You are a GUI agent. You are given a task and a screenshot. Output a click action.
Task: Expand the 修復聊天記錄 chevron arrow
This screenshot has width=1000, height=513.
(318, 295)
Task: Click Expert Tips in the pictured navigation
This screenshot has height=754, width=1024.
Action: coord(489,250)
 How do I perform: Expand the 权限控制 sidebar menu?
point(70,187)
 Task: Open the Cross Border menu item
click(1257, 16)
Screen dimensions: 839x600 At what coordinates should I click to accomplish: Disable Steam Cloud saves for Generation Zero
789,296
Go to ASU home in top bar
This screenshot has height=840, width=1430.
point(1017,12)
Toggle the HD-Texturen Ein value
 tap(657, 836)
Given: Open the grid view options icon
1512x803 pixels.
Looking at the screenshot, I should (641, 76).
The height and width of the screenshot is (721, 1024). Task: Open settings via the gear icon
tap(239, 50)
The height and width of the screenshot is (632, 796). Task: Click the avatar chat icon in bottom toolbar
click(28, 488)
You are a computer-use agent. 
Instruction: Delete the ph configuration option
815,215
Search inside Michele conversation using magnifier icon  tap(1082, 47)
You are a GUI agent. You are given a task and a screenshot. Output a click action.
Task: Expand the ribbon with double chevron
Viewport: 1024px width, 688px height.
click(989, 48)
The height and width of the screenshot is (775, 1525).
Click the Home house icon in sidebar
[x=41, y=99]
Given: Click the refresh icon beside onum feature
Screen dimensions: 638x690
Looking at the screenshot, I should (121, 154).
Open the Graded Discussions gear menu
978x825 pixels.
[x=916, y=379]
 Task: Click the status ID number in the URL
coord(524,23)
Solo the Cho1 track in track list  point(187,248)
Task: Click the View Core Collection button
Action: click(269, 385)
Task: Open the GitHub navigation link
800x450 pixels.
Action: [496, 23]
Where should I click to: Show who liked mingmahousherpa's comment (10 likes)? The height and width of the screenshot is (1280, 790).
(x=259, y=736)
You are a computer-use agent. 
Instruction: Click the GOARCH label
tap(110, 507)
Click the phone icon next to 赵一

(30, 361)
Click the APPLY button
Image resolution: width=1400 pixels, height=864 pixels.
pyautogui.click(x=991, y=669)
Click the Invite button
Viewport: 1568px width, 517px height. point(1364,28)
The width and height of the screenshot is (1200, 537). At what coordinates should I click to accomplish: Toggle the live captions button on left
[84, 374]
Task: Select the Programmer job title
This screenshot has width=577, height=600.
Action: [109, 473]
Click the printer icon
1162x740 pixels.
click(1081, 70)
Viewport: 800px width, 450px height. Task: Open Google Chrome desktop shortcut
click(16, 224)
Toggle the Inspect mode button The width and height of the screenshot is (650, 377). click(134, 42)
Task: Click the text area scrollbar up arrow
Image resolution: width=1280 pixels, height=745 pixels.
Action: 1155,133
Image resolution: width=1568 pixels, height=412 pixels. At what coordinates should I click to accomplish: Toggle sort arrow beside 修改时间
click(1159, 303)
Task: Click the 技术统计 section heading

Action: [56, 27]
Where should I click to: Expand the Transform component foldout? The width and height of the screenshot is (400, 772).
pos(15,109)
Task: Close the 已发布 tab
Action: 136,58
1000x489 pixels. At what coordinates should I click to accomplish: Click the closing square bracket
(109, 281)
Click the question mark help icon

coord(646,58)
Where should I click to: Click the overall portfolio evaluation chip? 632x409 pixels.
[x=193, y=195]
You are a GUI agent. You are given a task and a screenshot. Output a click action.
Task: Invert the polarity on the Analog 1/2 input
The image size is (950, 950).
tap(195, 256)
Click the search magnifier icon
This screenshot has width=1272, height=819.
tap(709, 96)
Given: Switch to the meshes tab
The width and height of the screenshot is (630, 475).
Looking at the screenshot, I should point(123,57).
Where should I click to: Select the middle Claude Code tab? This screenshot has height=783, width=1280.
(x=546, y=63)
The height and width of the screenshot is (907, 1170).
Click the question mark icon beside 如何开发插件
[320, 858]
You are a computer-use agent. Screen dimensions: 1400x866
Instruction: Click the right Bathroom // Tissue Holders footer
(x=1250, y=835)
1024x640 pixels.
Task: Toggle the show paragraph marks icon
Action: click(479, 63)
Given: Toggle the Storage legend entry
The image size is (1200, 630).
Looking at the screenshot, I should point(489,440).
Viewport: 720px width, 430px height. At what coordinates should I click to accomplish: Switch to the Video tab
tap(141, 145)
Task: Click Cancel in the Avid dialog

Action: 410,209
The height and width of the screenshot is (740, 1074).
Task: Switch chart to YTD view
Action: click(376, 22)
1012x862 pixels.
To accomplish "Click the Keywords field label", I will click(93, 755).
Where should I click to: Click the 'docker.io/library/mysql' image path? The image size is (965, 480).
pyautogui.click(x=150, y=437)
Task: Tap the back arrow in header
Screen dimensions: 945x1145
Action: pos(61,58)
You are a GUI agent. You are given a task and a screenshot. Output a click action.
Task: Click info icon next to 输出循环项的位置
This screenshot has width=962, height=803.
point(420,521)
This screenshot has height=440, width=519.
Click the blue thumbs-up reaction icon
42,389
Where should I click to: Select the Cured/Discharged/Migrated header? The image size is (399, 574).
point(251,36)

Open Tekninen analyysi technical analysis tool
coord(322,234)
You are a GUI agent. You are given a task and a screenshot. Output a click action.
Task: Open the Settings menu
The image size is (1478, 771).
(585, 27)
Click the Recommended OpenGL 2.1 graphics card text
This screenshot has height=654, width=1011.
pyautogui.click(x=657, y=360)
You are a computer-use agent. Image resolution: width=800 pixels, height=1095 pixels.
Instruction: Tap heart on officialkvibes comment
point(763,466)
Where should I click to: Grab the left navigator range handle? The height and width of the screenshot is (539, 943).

● **TASK TO CARRY OUT**
A line belongs in the answer if it contains the word "computer"; copy every such line from the data above.

● **EXERCISE RESPONSE**
You are a computer-use agent. 
You are a computer-use agent. 
You are a computer-use agent. Screen dimensions: 1400x866
You are a computer-use agent. Image resolution: width=800 pixels, height=1095 pixels.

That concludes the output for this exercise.